(Pixel coordinate grounding data)
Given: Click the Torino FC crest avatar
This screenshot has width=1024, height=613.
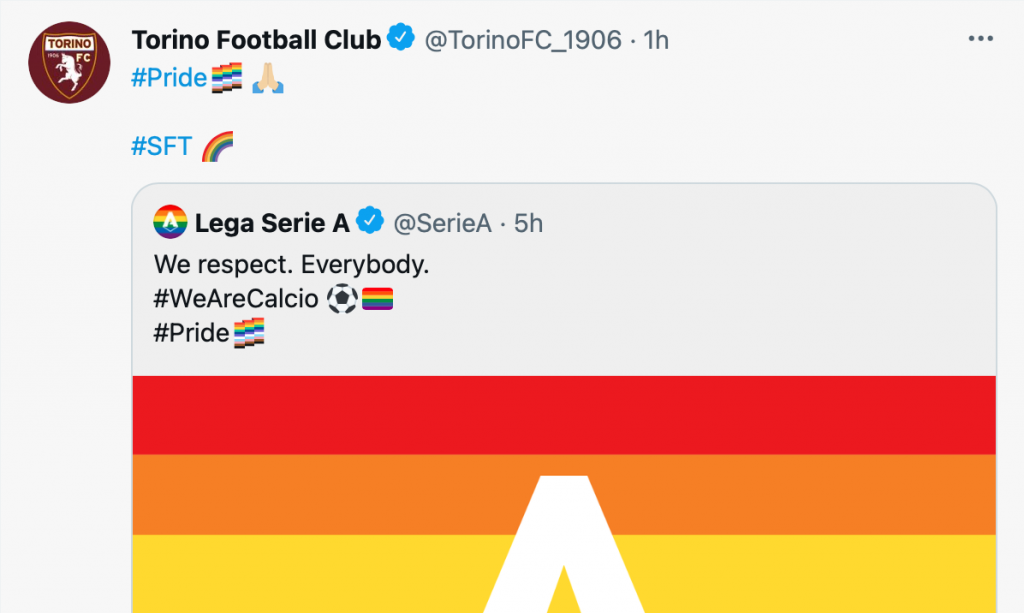Looking at the screenshot, I should 68,60.
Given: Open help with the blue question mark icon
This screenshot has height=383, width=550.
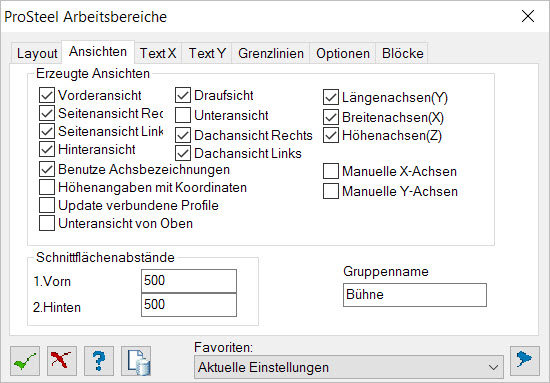Looking at the screenshot, I should [x=99, y=361].
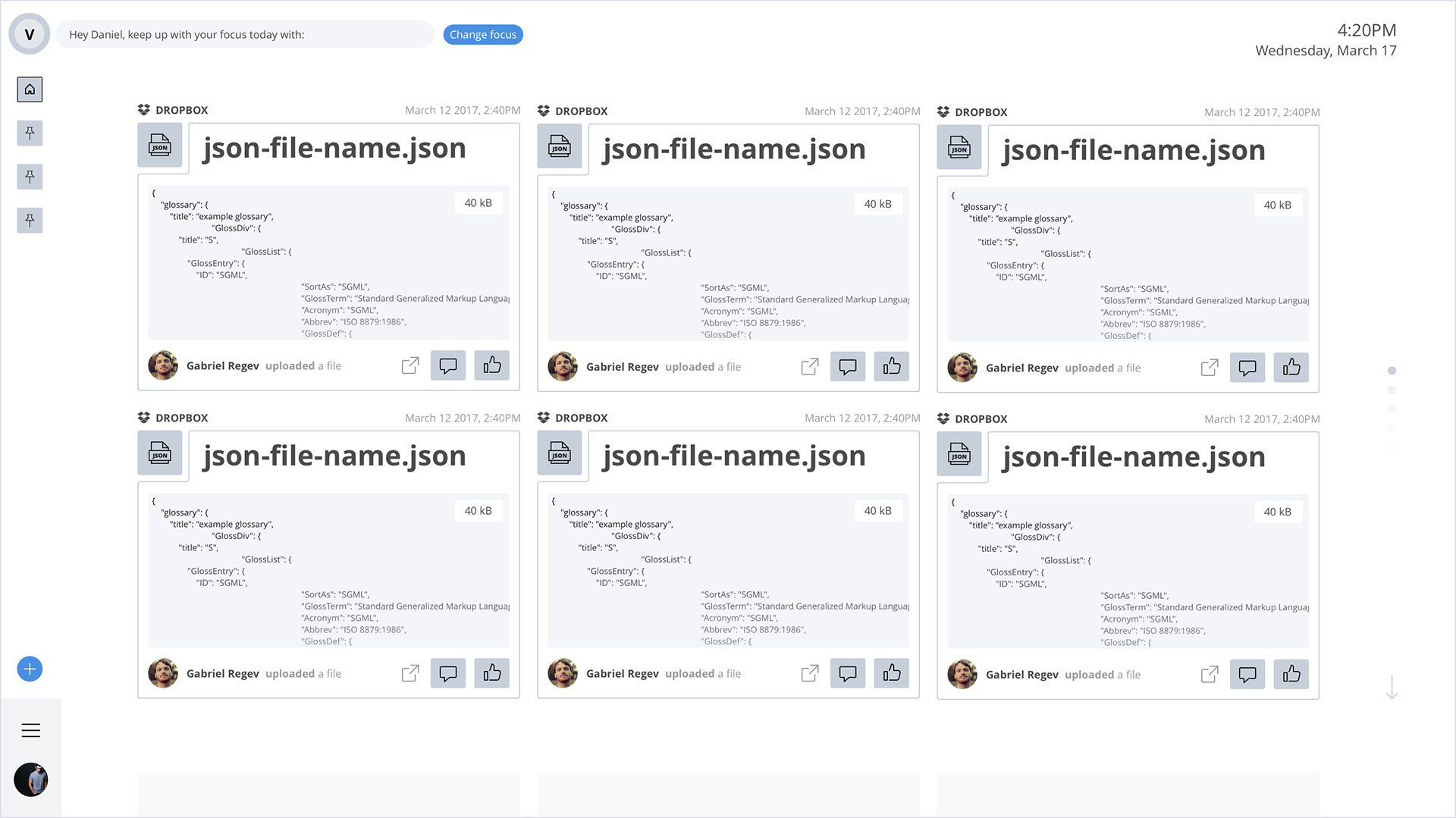Image resolution: width=1456 pixels, height=818 pixels.
Task: Like the bottom-right json file card
Action: pyautogui.click(x=1291, y=674)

Problem to solve:
Every entry should be written out word for word, except for its pictures.

Your response:
Given: Click the Torino FC crest avatar
This screenshot has width=1024, height=613.
Looking at the screenshot, I should 68,60.
Given: Open help with the blue question mark icon
This screenshot has height=383, width=550.
Looking at the screenshot, I should [x=99, y=361].
Image resolution: width=1456 pixels, height=818 pixels.
Task: Like the bottom-right json file card
Action: pyautogui.click(x=1291, y=674)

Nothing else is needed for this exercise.